«Он предложил иной стиль игры»: Алексей Васильев — о Сергее Бодрове-младшем

20 сентября 2022 в 17:06
Фото: «СТВ»
20 лет назад не стало Сергея Бодрова-младшего — актера и режиссера, которого без преувеличения можно назвать голосом поколения. Кинокритик Алексей Васильев рассказывает, что Бодров изменил в актерской игре и в нашей жизни.

20 сентября 2002 года актер Сергей Бодров-младший снимал свой второй фильм «Связной» в горах под Владикавказом, в Кармадонском ущелье. В результате схода ледника ущелье накрыла масса льда. 120 человек, включая самого Бодрова, пропали без вести. Поисковые работы продолжались полтора года, останки не обнаруживались, и, казалось, было на что надеяться. Но все эти надежды были напрасными, ведь такие, как Бодров, Джеймс Дин, Джим Моррисон, Цой и Кобейн, умирают молодыми.

[Несколько строк]
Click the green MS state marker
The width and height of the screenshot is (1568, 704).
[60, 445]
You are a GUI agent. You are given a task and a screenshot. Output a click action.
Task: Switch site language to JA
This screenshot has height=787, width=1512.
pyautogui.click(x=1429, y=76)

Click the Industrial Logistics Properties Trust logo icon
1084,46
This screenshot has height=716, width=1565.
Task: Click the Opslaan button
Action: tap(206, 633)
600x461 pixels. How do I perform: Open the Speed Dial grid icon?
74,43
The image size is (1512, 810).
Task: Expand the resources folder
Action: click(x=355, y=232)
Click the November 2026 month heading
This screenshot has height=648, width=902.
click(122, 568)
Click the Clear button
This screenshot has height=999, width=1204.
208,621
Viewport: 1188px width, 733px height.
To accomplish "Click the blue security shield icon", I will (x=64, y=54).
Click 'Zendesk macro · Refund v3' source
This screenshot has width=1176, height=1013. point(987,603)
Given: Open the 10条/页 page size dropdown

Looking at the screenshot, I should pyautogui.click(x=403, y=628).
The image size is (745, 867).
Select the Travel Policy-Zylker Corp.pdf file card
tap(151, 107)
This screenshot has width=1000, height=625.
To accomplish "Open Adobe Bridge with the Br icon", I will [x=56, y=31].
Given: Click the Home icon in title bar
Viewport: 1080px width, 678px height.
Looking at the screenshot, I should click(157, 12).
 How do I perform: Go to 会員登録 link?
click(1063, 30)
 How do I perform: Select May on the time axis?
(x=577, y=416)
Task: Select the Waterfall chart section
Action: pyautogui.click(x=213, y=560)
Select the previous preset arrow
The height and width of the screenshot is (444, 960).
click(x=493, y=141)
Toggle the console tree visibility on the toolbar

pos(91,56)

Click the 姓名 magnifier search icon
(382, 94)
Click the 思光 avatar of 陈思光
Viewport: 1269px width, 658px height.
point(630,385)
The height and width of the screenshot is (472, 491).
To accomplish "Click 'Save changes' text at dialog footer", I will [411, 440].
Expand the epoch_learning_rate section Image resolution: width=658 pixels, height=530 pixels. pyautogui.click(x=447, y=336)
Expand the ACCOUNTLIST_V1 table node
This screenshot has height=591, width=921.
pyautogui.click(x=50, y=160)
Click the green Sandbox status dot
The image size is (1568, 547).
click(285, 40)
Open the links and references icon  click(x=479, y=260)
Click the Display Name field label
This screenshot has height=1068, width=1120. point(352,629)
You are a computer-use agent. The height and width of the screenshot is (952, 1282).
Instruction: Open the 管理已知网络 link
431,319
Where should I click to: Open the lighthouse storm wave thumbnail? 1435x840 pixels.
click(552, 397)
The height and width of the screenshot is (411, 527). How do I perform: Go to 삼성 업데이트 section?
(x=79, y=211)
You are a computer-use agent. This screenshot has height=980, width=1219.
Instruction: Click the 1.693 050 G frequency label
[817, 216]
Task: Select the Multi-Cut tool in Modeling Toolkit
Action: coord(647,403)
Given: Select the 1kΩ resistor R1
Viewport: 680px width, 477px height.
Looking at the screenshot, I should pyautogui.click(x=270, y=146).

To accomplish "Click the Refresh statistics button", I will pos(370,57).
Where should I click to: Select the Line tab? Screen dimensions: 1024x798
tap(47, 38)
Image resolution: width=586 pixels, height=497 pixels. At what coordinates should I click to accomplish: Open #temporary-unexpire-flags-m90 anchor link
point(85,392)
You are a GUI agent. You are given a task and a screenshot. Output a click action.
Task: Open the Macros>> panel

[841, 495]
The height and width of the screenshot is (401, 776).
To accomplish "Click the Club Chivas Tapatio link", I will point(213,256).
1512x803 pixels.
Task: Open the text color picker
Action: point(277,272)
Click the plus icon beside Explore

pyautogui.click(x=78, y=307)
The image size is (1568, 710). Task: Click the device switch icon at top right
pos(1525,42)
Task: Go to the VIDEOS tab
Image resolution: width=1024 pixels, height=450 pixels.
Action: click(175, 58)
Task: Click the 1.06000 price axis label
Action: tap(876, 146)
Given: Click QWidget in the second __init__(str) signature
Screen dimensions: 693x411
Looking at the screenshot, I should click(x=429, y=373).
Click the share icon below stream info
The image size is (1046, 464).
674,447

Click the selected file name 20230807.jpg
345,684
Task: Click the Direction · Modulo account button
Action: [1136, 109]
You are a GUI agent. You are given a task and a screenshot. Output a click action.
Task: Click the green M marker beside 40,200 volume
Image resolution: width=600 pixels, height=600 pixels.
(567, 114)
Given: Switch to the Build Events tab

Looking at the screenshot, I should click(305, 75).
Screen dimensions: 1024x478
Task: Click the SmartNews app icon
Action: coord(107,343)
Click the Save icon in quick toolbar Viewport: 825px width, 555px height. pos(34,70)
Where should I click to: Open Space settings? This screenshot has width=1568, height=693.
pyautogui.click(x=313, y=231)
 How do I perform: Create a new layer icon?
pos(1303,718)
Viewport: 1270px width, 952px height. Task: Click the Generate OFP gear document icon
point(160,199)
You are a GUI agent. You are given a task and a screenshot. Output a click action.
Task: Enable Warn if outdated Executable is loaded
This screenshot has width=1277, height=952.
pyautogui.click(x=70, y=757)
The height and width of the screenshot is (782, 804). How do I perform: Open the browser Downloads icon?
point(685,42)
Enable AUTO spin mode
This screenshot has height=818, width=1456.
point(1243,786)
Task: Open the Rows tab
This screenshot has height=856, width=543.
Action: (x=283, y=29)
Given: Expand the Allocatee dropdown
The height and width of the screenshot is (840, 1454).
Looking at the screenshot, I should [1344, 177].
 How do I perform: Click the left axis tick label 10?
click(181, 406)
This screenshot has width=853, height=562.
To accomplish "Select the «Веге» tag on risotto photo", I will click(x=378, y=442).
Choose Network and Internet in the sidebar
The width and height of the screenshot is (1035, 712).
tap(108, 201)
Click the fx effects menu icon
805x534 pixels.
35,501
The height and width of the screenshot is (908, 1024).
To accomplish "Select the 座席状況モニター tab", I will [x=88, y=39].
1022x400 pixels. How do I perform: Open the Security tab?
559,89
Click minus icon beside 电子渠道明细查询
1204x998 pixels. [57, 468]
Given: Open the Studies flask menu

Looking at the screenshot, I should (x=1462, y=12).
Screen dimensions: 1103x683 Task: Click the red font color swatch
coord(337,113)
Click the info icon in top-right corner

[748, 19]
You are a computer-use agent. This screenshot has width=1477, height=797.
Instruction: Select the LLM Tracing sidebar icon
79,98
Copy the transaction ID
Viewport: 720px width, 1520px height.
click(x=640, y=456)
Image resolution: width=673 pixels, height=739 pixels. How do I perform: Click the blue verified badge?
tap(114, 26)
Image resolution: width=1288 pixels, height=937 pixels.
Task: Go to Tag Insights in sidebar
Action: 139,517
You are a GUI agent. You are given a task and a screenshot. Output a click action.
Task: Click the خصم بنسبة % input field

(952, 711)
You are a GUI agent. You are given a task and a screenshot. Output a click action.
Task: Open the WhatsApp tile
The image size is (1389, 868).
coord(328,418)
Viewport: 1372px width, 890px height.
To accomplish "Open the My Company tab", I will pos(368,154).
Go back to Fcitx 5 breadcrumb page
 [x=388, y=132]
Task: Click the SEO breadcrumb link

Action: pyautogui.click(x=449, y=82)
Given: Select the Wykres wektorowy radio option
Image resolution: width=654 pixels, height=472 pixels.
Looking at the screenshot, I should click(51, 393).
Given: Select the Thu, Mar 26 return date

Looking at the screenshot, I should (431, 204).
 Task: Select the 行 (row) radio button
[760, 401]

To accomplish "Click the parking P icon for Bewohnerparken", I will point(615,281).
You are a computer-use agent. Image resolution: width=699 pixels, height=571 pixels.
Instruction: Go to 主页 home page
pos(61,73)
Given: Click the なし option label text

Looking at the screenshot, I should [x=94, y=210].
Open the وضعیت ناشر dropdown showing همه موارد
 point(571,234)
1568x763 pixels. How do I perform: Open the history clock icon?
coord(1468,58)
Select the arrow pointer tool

### ЧТО СДЕЛАТЬ:
• 1. Ответьте на вопросы по статье о Сергее Бодрове-младшем:
(а) Кто в статье рассказывает о том, что Бодров изменил в актерской игре?
(б) Какой фильм Бодров снимал 20 сентября 2002 года в Кармадонском ущелье?
(в) Сколько времени продолжались поисковые работы?
• 2. Почему, по словам статьи о Сергее Бодрове-младшем, какое-то время казалось, что «было на что надеяться»?
• 3. Подхватите статью о Сергее Бодрове-младшем и напишите продолжение, которое начинается сразу после ее последнего предложения.

### ОТВЕТЫ К УПРАЖНЕНИЮ:
• 1.
(а) Кинокритик Алексей Васильев.
(б) «Связной», свой второй фильм.
(в) Полтора года.

• 2. Поисковые работы шли полтора года, но останки так и не обнаружили. Поэтому оставалась надежда.

• 3.
Он был не только великой кинозвездой, но еще и одним из тех артистов, что приходят юными в сложное время и подсказывают, как оставаться людьми, когда приходится играть по далеким от человечности правилам. Время Бодрова в нашей стране точнее всего будет описать как бесприютное. Бодров в своих ролях показывал, как в этой бесприютности обрести якорь, дом. Выточить их из самого себя, своих внутренних ресурсов.

Так совпало, что именно во времена пропажи Бодрова я несколько раз делил стол с его отцом. С ним приятельствовал мой друг и коллега по журналу «Афиша» Михаил Брашинский. А я, как хвостик, увязывался с ним на обед в азербайджанский ресторан возле нашей конторы. Прекрасно помню, как в последний такой обед, перед 20 сентября, Бодров-старший сказал с искренним изумлением и счастливой гордостью: «Младший-то как попер!»

Кадр из фильма «Сестры» (2001)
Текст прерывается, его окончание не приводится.